Aux alentours de minuit, le vote a donc fini par avoir lieu malgré l’atmosphère chaotique. Sans surprise pour ce fief républicain, 19 voix ont approuvé le texte contre 10. Rapidement, les républicains ont crié victoire tandis que les démocrates ont martelé que le vote n’était pas valide car il s’était déroulé au-delà de l’heure fatidique. Pendant de longues minutes, la confusion a régné, jusqu’à ce que David Dewhurst, adjoint au gouverneur du Texas, concède la défaite à demi-mot : "Le vote s’est fait en temps et en heure mais avec toute cette agitation et ce boucan des manifestants, il m’a été impossible de signer le texte", a-t-il expliqué dans la nuit. Les outils informatiques du Capitole ont finalement permis d’établir que le vote avait bel et bien eu lieu trop tard.
Tentant de justifier ce revers, David Dewhurst s’en est pris aux manifestants. "Je n’ai en aucun cas perdu le contrôle [de la Chambre], nous avons simplement eu affaire à une mobilisation ingérable", a-t-il argué avant de demander expressément au gouverneur républicain Rick Perry de bien vouloir planifier une nouvelle session extraordinaire pour que l’adoption du texte soit légale et effective. Ce que l’intéressé devrait accepter.

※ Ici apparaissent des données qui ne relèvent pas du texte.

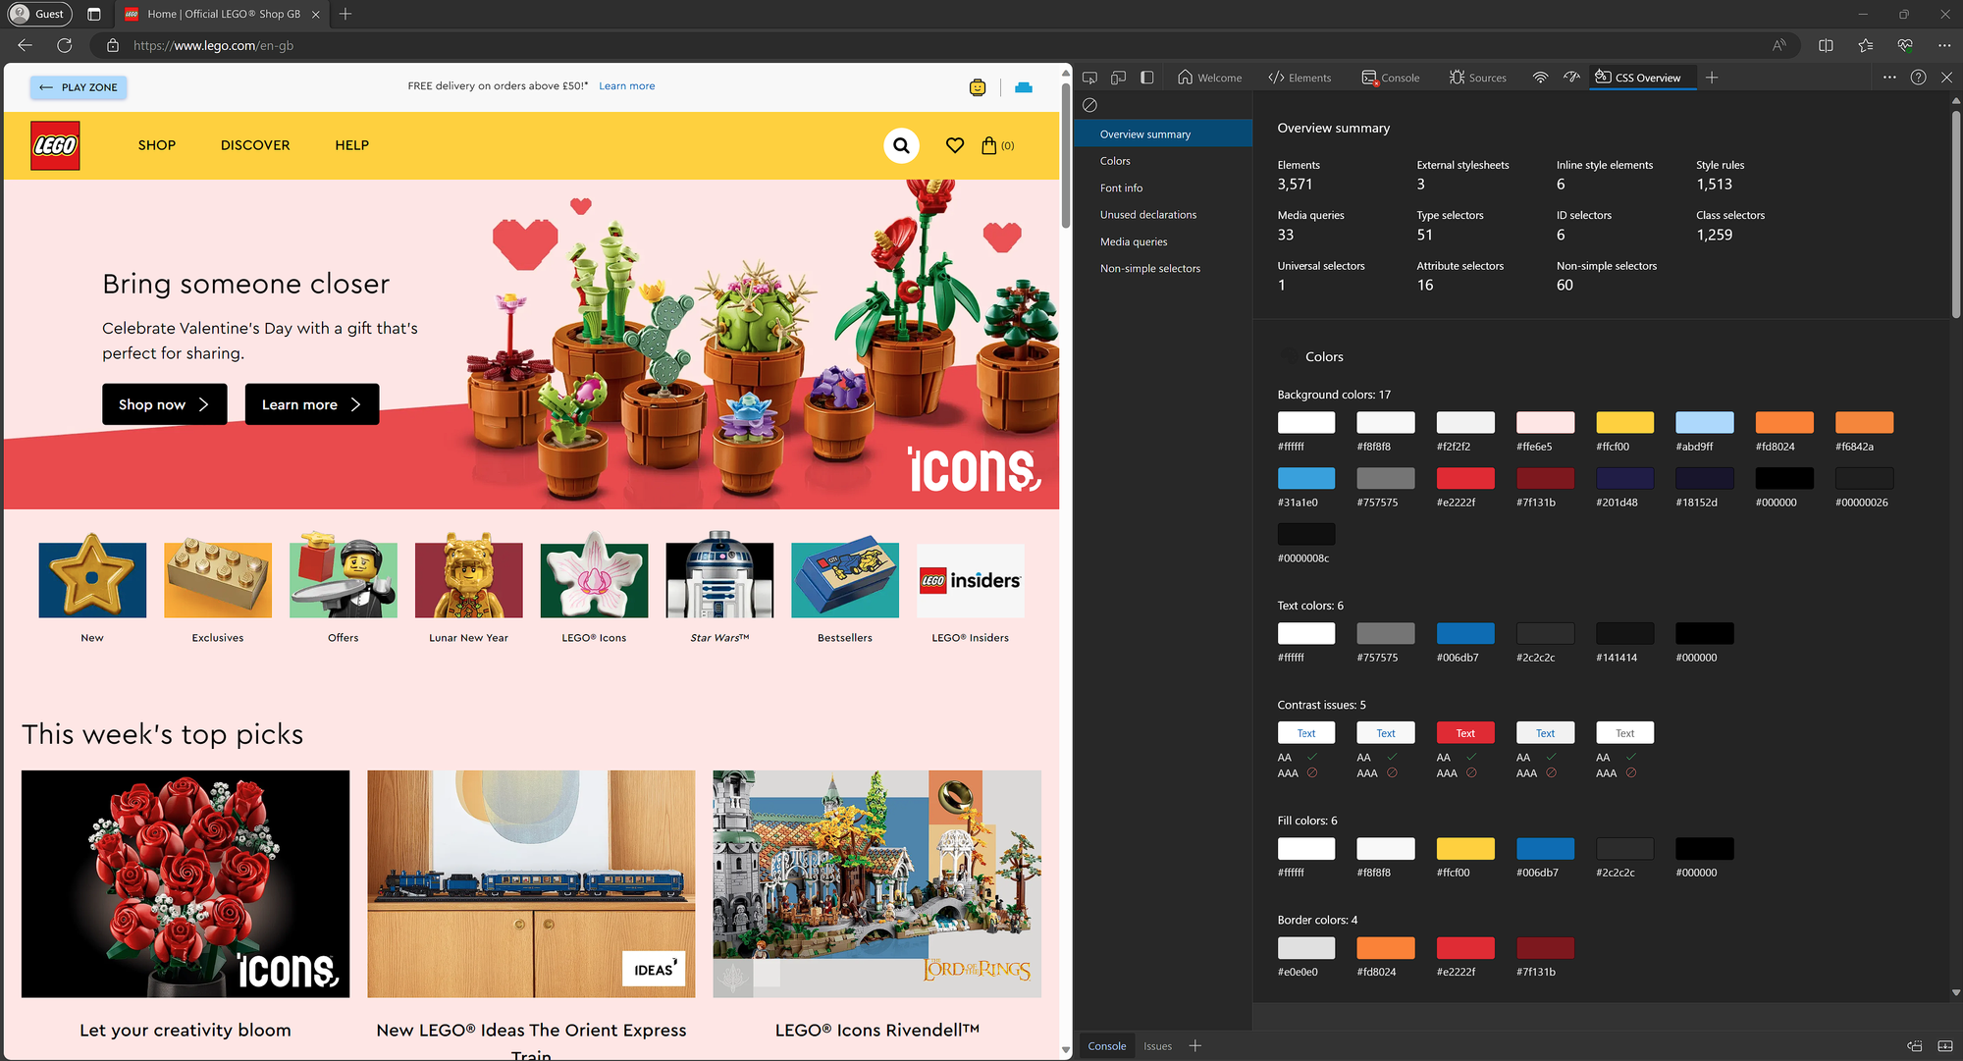Toggle device emulation in DevTools
Viewport: 1963px width, 1061px height.
[1118, 78]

"Une manière détournée d’interdire l’avortement"
En d’autres termes, la prouesse de Wendy Davis n’est qu’un sursis. L’adoption de la loi SB 5, qui prévoit notamment de réduire la période d’avortement à 20 semaines contre 28 actuellement, est donc toujours latente. En outre, le texte compte imposer une modernisation onéreuse des équipements et un changement de statut des établissements concernés. Toutes les cliniques pratiquant l’avortement devront devenir des centres médicaux ambulatoires. Les médecins qui y exerceront devront être rattachés à un hôpital de référence se situant dans un rayon maximum de 50 kilomètres. Un critère particulièrement difficile à remplir dans un État rural de près de 700 000 km2.
"Cette loi est une manière détournée d’interdire l’avortement au Texas. Si elle passe, elle obligera beaucoup de femmes à se résoudre à prendre des mesures dangereuses pour leur santé", estime Cecile Richards, fille du dernier gouverneur démocrate du Texas et présidente d'une association pour parents. Sur les 42 cliniques texanes pratiquant l’avortement actuellement, seules cinq seraient conformes à la loi SB 5.
Pour l’heure, Wendy Davis le sait : elle vient de remporter une bataille mais pas la guerre. Reste que, depuis plusieurs années, cette diplômée d’Harvard devenue elle-même mère à l’adolescence fait régulièrement trembler les républicains dans un État pourtant acquis à leur cause. Elle pourrait même, un jour, faire basculer les terres de la famille Bush dans le camp démocrate… En attendant, l’Amérique s’est découvert une nouvelle icône de la lutte féministe.